(Part 6 chapter 5, "Crime and punishment" by Dostoyevsky).
1/ "The people are drinking, the educated youth are burning themselves up in idleness, in unrealisable dreams and fancies, crippling themselves with theories." (part 6 chapter 4)
Raskolnikov does nothing. Most of the time he stays in his room, sleeping or pretending to be asleep and thinking.
The devil finds work for idle hands.
2/ What kind of man is Raskolnikov? Sometimes he's rational and cool, even cold-blooded, sometimes he is irritable and easily flares up. Sometimes he has great compassion, sometimes he loathes everybody. Sometimes he's cunning and calculating, sometimes he gets confused and betrays himself.
3/ Raskolnikov tells Sonya.
Svidrigailov tells Dunya.
4/ How can Sonya bear it?

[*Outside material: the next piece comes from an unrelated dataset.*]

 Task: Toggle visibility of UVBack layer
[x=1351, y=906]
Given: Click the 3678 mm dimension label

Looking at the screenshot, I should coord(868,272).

Because she has a golden heart and feels compassion for Raskolnikov? Because she has known suffering? Because she has faith and believes in redemption and forgiveness? Because she loves him?

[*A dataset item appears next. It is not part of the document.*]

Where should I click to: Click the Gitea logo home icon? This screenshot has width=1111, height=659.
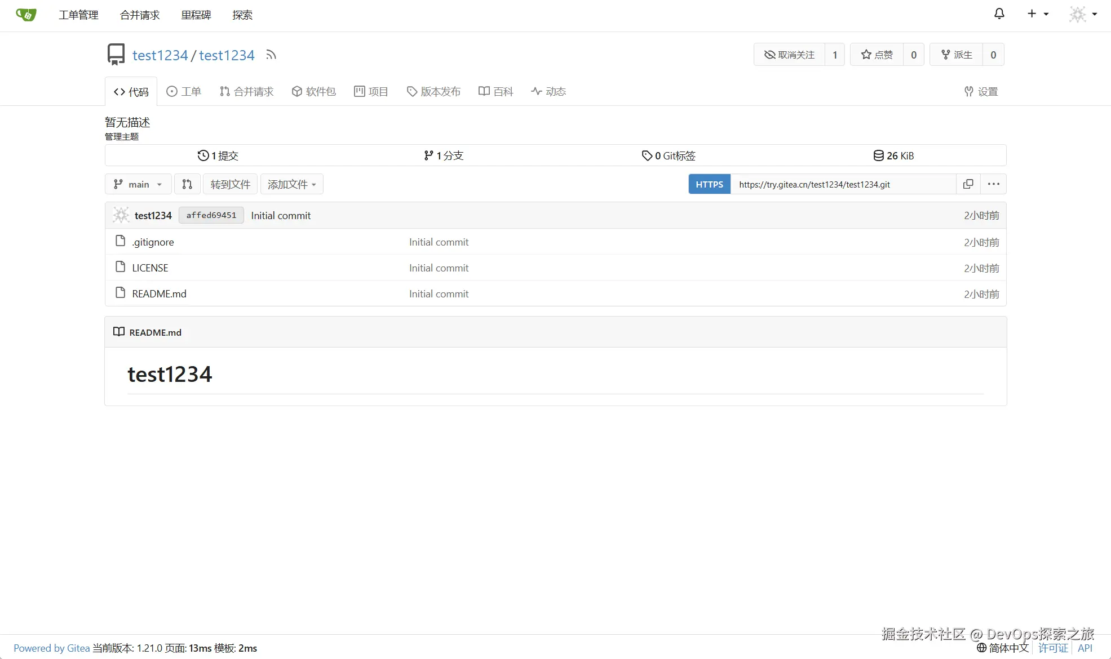(x=26, y=15)
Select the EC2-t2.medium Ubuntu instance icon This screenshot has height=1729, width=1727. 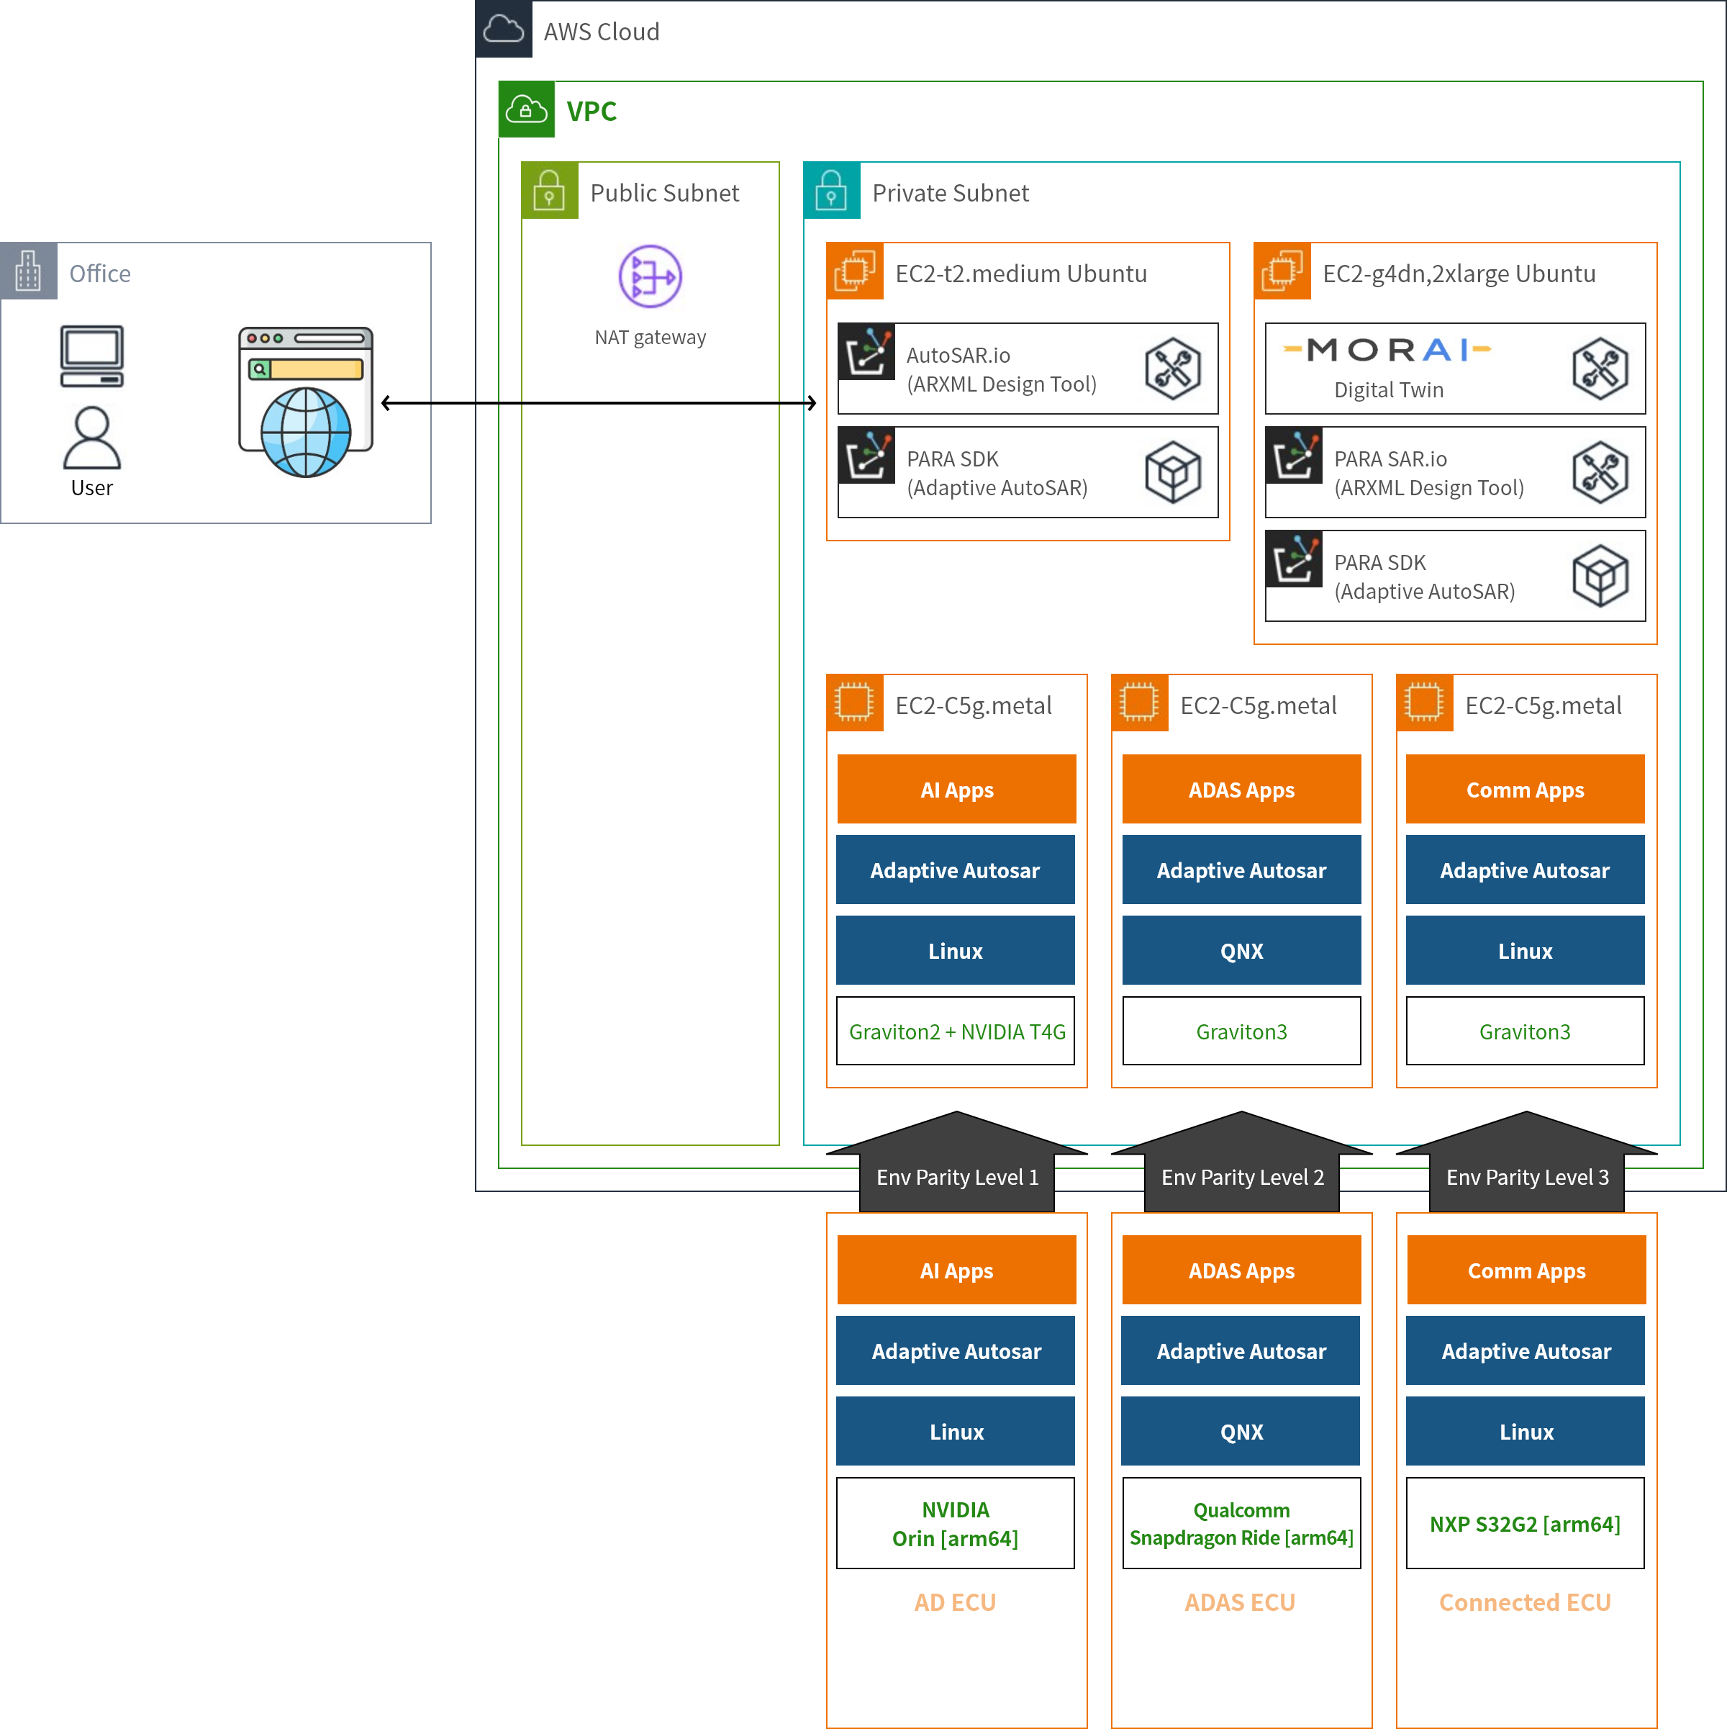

5/ Raskolnikov reminds me of Marcus Brutus in Shakespeare's play: reason, abstract thoughts, the common good.
6/ Can the murder of the pawnbroker be justified?

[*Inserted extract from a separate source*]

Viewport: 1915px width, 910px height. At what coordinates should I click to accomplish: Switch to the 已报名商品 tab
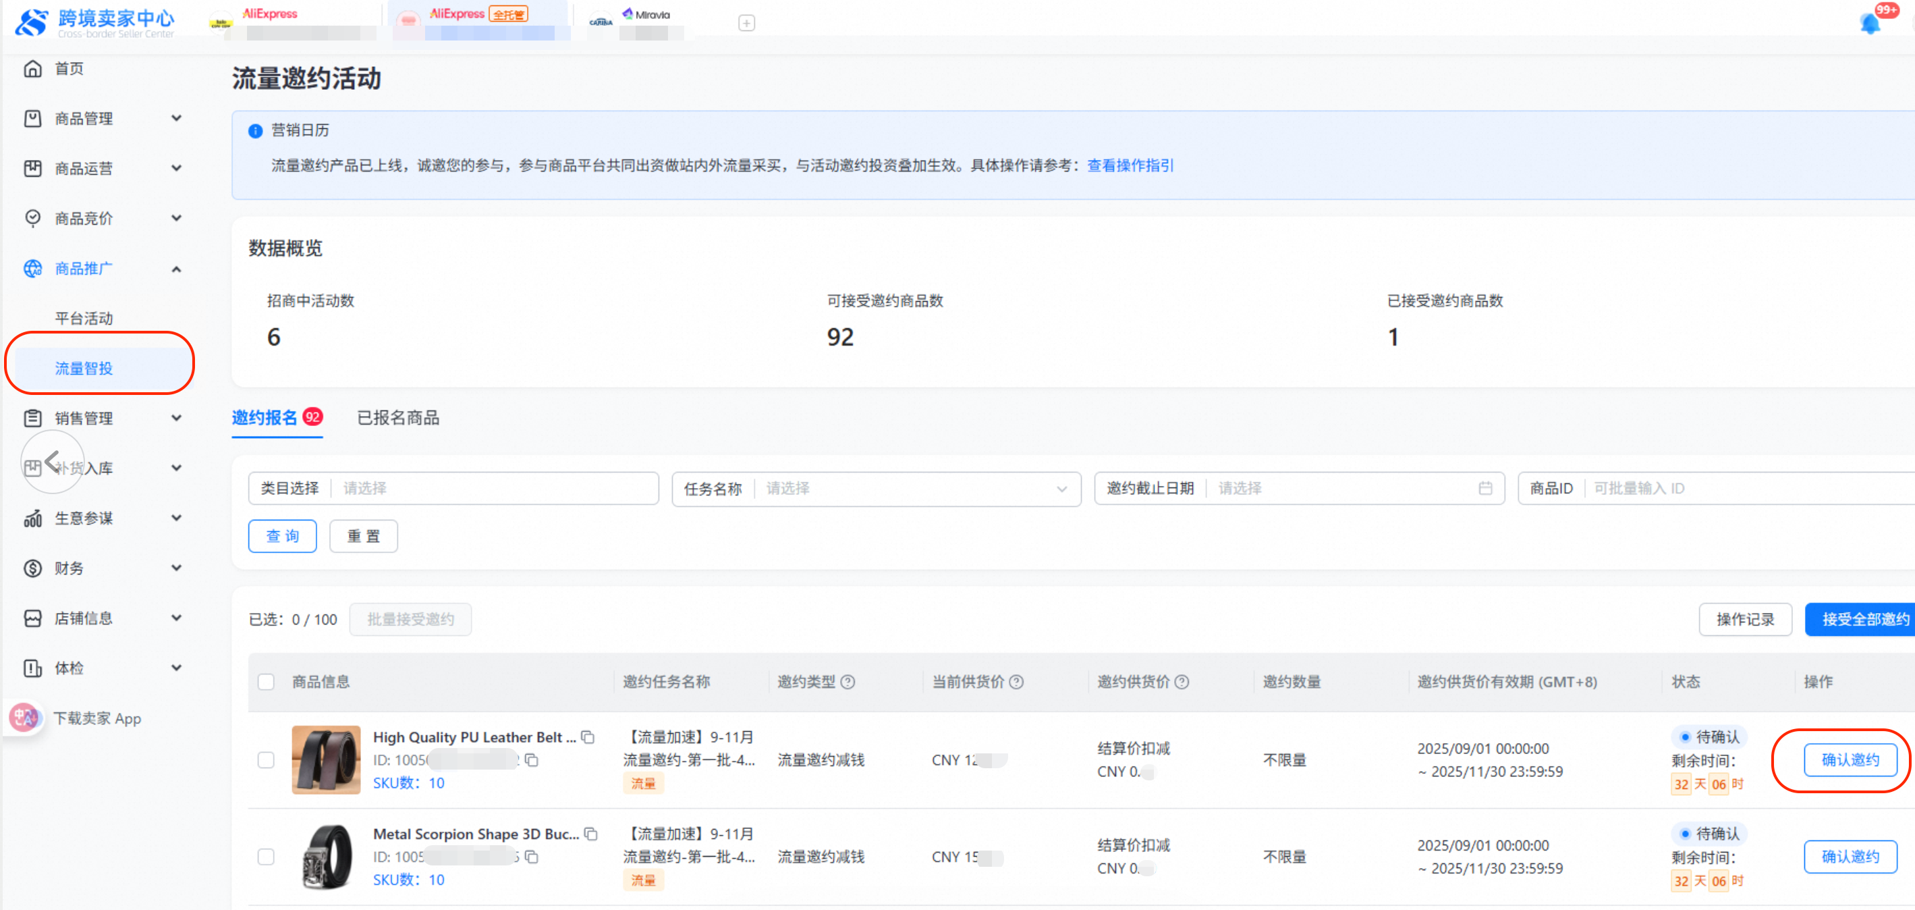coord(398,418)
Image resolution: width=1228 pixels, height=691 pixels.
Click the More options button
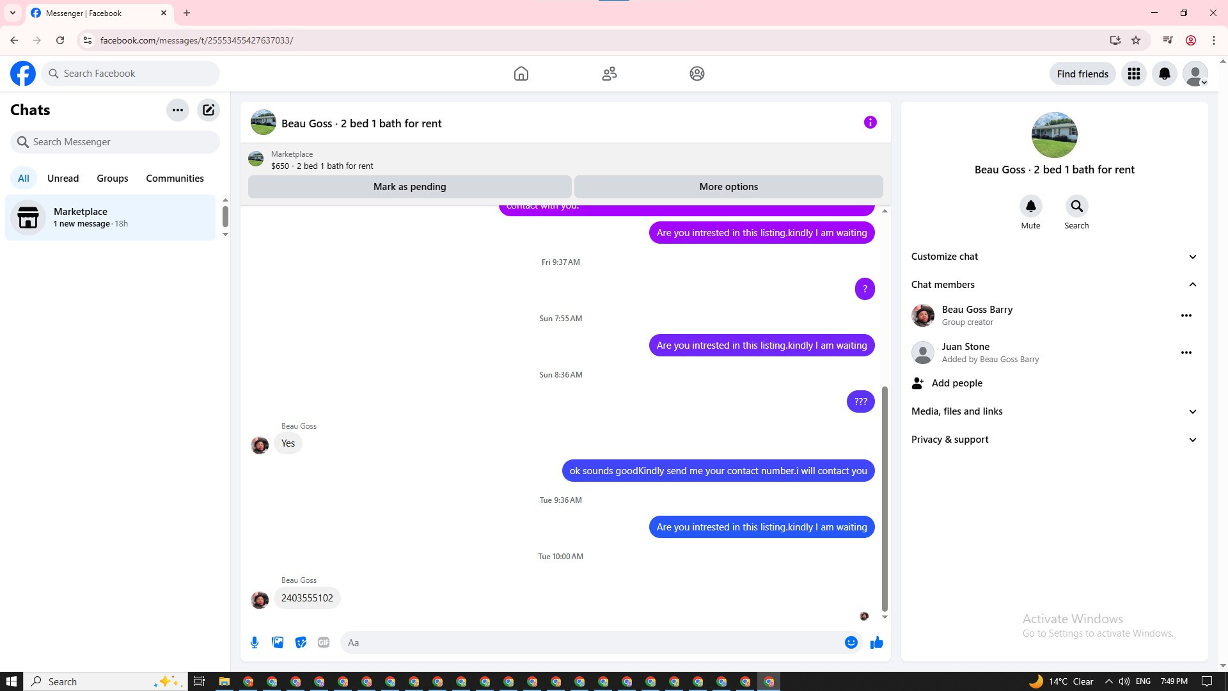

7/ I don't think Svidrigailov and Sonya, like some people have said, represent the 2 opposing forces in Raskolnikov's nature. Svidrigailov is Raskolnikov's doppelgänger.
8/ Raskolnikov talks of depravity and finds Svidrigailov repugnant, but is he really better than him?
9/ Who's more noble? Whose decision is better?
10/ Can they switch places? In the end I mean? No I think not. Their decisions suit their kinds.
Update on 25/3/2014 (after reading "Notes from underground" and having some discussions on utilitarianism):
Going back to this old entry, I can't believe that I wrote such things, especially no.6. Of course, the murder cannot be justified, even if Raskolnikov only kills the pawnbroker. The whole point of the novel is critiquing, attacking utilitarianism, which focuses on the good rather than the right, which can justify any morally wrong act as long as it maximises utility. I reckon, at the time I could write such a thing because, whilst reading "Crime and punishment", I was so caught up in it, immersed in it, and at some point got into Raskolnikov's mindset and somehow felt drawn to his theories and reasoning to the point of forgetting my own set of ethics.
Anyhow, this novel seems to require a 2nd reading.